Avance donc, le nez debout et les épaules assises, ne recule devant rien, les murs te freinent mais ne t'interrompent pas. Cortazar te décrit sans le savoir dans la plupart de ses contes, fragile dans ton désir, abrupt parce que sans corps ni substance. Mouille tes semelles avant de leur coller une ombre, elle tiendra mieux, mais évite les flaques de sang, les plages de bile et les étangs où dansent ceux qui s'y noient. Si tu regardes autour de toi, tu n'auras d'autre réflexe que de coller au cliché, de grincer des mâchoires à force de les serrer, et vive le dos rond de celui qui fonce dans la barrière sans pour autant ruer dans les brancards.

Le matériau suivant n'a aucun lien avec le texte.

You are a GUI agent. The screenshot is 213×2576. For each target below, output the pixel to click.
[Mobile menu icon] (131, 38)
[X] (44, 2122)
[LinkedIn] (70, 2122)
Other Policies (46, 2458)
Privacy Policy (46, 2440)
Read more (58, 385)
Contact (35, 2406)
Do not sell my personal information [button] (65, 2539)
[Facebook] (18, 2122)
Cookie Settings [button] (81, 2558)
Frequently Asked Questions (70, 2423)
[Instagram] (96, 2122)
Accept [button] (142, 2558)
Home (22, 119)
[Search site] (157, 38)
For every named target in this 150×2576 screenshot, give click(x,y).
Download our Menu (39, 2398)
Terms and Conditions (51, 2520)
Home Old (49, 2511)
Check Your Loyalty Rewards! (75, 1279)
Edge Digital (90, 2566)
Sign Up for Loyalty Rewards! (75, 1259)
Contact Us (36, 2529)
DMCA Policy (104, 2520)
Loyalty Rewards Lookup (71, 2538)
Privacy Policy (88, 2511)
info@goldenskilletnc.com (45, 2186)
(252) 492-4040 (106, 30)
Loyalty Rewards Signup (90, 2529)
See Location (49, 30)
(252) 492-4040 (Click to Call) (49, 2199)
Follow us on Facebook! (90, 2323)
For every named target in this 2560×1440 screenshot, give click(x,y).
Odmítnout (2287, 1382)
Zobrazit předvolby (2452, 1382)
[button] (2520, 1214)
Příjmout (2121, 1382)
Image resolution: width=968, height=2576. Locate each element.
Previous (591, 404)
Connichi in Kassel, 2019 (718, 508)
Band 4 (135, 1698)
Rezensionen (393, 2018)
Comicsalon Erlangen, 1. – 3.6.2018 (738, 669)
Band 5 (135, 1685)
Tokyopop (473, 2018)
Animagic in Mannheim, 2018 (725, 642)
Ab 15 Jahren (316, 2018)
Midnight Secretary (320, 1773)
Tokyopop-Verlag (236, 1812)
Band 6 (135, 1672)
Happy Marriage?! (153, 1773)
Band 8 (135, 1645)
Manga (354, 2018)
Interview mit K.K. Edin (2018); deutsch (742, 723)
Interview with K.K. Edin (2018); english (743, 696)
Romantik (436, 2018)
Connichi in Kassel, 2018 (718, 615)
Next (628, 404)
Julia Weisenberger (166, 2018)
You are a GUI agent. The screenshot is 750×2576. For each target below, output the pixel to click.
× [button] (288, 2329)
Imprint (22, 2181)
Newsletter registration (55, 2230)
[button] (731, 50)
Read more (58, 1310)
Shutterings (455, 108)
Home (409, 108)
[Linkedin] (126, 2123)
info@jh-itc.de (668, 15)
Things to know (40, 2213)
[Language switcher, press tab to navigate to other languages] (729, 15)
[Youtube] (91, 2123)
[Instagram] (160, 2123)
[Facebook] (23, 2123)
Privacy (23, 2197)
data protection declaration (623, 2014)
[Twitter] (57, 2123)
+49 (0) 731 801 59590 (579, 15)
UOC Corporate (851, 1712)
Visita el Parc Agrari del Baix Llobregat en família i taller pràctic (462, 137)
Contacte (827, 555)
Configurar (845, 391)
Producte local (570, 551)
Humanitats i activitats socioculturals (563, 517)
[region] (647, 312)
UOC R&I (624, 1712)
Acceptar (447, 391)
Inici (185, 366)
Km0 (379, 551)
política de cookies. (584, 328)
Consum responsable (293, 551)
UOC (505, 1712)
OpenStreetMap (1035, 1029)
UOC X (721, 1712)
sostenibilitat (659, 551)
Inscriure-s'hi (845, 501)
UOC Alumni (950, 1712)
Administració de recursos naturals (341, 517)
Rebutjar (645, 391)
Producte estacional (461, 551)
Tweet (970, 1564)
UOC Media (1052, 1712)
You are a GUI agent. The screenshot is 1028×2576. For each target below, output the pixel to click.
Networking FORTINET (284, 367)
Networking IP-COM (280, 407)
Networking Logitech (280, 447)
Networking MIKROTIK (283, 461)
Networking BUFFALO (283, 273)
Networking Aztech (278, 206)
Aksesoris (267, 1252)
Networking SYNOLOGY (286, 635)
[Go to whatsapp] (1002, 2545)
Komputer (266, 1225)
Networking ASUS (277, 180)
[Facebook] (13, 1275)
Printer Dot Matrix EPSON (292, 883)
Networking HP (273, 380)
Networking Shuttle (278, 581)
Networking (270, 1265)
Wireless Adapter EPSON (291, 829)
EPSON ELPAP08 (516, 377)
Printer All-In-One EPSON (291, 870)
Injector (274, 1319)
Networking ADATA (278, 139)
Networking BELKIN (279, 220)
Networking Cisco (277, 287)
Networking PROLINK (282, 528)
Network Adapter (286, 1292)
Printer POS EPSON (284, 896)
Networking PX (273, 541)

Dans ce « rien n'est grave, rien n'est sérieux », j'entends Ionesco qui crisse et Beckett qui s'effrite. Choisis ton excuse, je t'offre un prétexte, je te présente Sisyphe sur un plateau d'argent, et cette pierre qui n'amasse pas mousse et qui t'écrase les orteils à chaque nouvelle descente. J'ouïs le vieux qui me parle de la mort du petit cheval et du chat qu'on ne fouettera pas. Tandis qu'il cause et rabâche de sa voix minérale, je regarde ses rides se creuser comme autant de précipices. Il en aura vu d'autres, le vieux, tout comme chacun ici-bas, mais lui le porte sur sa gueule d'ancêtre empruntée à un tableau Renaissance. Pas de souci pourtant, pas de problème, pas de lézard. Pas de couille dans le potage et pas de poil de cul dans la cuvette.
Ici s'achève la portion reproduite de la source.